* **EXERCISE**: Reproduce the data below line by line, from its first line to the line with "Click the increase indent icon", both included, and nothing past that point.

[Collected data entries]
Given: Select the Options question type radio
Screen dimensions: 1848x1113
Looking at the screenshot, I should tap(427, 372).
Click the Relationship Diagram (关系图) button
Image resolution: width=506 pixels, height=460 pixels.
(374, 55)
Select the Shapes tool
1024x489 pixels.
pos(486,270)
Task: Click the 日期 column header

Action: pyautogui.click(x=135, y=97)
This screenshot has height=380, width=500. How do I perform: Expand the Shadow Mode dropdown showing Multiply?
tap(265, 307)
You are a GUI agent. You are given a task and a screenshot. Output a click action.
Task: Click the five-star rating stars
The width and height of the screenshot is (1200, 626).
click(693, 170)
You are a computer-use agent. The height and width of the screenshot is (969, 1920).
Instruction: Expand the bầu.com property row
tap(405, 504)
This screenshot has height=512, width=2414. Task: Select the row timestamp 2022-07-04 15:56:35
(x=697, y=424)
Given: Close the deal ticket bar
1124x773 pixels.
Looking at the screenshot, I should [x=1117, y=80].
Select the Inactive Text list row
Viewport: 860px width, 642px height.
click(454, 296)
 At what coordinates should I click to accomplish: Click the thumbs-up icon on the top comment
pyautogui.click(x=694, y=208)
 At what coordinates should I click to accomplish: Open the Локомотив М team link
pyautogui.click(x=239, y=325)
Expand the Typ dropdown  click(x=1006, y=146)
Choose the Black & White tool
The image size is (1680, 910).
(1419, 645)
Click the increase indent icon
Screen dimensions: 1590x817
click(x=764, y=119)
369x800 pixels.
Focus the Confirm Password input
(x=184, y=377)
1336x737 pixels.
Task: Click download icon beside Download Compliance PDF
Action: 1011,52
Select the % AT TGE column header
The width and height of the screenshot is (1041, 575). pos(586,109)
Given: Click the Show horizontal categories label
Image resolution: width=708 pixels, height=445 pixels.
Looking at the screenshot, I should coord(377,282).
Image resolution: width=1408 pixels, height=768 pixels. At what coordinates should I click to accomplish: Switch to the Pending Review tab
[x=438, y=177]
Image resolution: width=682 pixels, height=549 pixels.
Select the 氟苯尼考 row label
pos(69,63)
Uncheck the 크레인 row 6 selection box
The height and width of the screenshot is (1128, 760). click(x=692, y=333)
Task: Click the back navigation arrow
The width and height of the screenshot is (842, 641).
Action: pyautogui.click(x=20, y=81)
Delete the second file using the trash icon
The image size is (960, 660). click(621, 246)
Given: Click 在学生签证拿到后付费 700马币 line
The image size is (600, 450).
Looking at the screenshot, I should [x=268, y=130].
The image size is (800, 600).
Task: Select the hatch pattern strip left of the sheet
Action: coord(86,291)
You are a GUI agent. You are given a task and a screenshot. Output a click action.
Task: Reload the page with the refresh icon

* **EXERCISE RESPONSE**:
Given: Select the Options question type radio
Screen dimensions: 1848x1113
Looking at the screenshot, I should tap(427, 372).
Click the Relationship Diagram (关系图) button
Image resolution: width=506 pixels, height=460 pixels.
(374, 55)
Select the Shapes tool
1024x489 pixels.
pos(486,270)
Task: Click the 日期 column header

Action: pyautogui.click(x=135, y=97)
This screenshot has height=380, width=500. How do I perform: Expand the Shadow Mode dropdown showing Multiply?
tap(265, 307)
You are a GUI agent. You are given a task and a screenshot. Output a click action.
Task: Click the five-star rating stars
The width and height of the screenshot is (1200, 626).
click(693, 170)
You are a computer-use agent. The height and width of the screenshot is (969, 1920).
Instruction: Expand the bầu.com property row
tap(405, 504)
This screenshot has height=512, width=2414. Task: Select the row timestamp 2022-07-04 15:56:35
(x=697, y=424)
Given: Close the deal ticket bar
1124x773 pixels.
Looking at the screenshot, I should [x=1117, y=80].
Select the Inactive Text list row
Viewport: 860px width, 642px height.
click(454, 296)
 At what coordinates should I click to accomplish: Click the thumbs-up icon on the top comment
pyautogui.click(x=694, y=208)
 At what coordinates should I click to accomplish: Open the Локомотив М team link
pyautogui.click(x=239, y=325)
Expand the Typ dropdown  click(x=1006, y=146)
Choose the Black & White tool
The image size is (1680, 910).
(1419, 645)
Click the increase indent icon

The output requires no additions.